• Task directions:
Reproduce the following matten-data documentation page word for word, from start to finish.

• Document excerpt:
□ □ □
Keyboard shortcuts

Press or to navigate between chapters

Press S or / to search in the book

Press ? to show this help

Press Esc to hide this help

matten-data — table to Tensor

matten-data is a small, production-ready candidate companion crate for the boring step between a small table-like input (such as a CSV) and a numeric [matten::Tensor]. It is a conversion helper, not a dataframe library or query engine.

For joins, group-by, lazy queries, datetime handling, or large/streaming data, use Polars, DataFusion, or Pandas. matten-data deliberately does none of those.

Install

[dependencies]
matten = "0.28"
matten-data = "0.28"

Both crates share one lock-step family version (RFC-030); maturity is a per-crate Status label, not a separate version number.

Quickstart

use matten::Tensor;
use matten_data::Table;

fn main() -> Result<(), matten_data::MattenDataError> {
let csv = "region,sales,cost\nnorth,100,40\nsouth,150,\neast,120,55";

let tensor: Tensor = Table::from_csv_str(csv)?
    .select_columns(["sales", "cost"])? // choose columns by name, in this order
    .fill_missing(0.0)?                  // the missing south/cost becomes 0.0
    .try_numeric()?                      // strict, explicit conversion to f64
    .to_tensor()?;                       // a normal [rows, columns] Tensor

assert_eq!(tensor.shape(), &[3, 2]);
Ok(())
}

The example suite

The numbered tutorial suite teaches one step at a time; csv_to_tensor is a single comprehensive overview.
□ □ □
• Data provided:
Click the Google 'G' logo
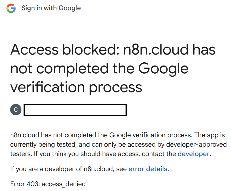Screen dimensions: 231x191 [x=11, y=8]
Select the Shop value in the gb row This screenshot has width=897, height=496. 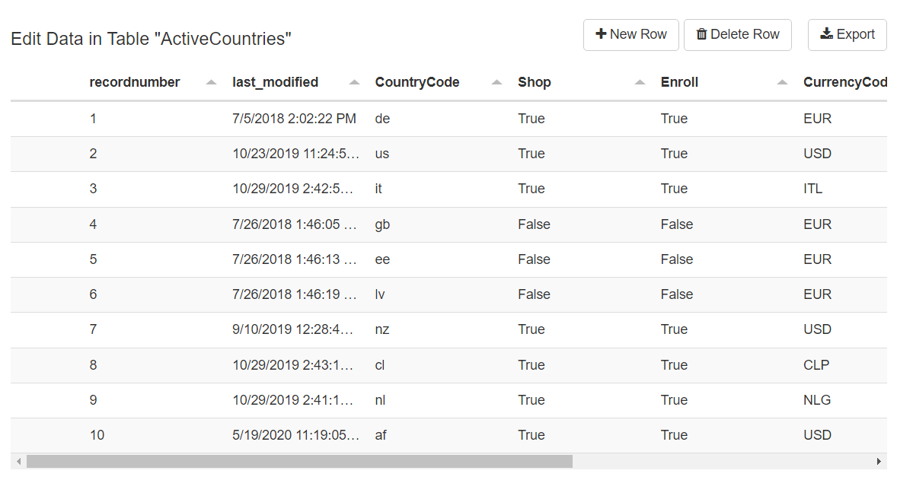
□ □ □
• Result:
Keyboard shortcuts

Press or to navigate between chapters

Press S or / to search in the book

Press ? to show this help

Press Esc to hide this help

matten-data — table to Tensor

matten-data is a small, production-ready candidate companion crate for the boring step between a small table-like input (such as a CSV) and a numeric [matten::Tensor]. It is a conversion helper, not a dataframe library or query engine.

For joins, group-by, lazy queries, datetime handling, or large/streaming data, use Polars, DataFusion, or Pandas. matten-data deliberately does none of those.

Install

[dependencies]
matten = "0.28"
matten-data = "0.28"

Both crates share one lock-step family version (RFC-030); maturity is a per-crate Status label, not a separate version number.

Quickstart

use matten::Tensor;
use matten_data::Table;

fn main() -> Result<(), matten_data::MattenDataError> {
let csv = "region,sales,cost\nnorth,100,40\nsouth,150,\neast,120,55";

let tensor: Tensor = Table::from_csv_str(csv)?
    .select_columns(["sales", "cost"])? // choose columns by name, in this order
    .fill_missing(0.0)?                  // the missing south/cost becomes 0.0
    .try_numeric()?                      // strict, explicit conversion to f64
    .to_tensor()?;                       // a normal [rows, columns] Tensor

assert_eq!(tensor.shape(), &[3, 2]);
Ok(())
}

The example suite

The numbered tutorial suite teaches one step at a time; csv_to_tensor is a single comprehensive overview.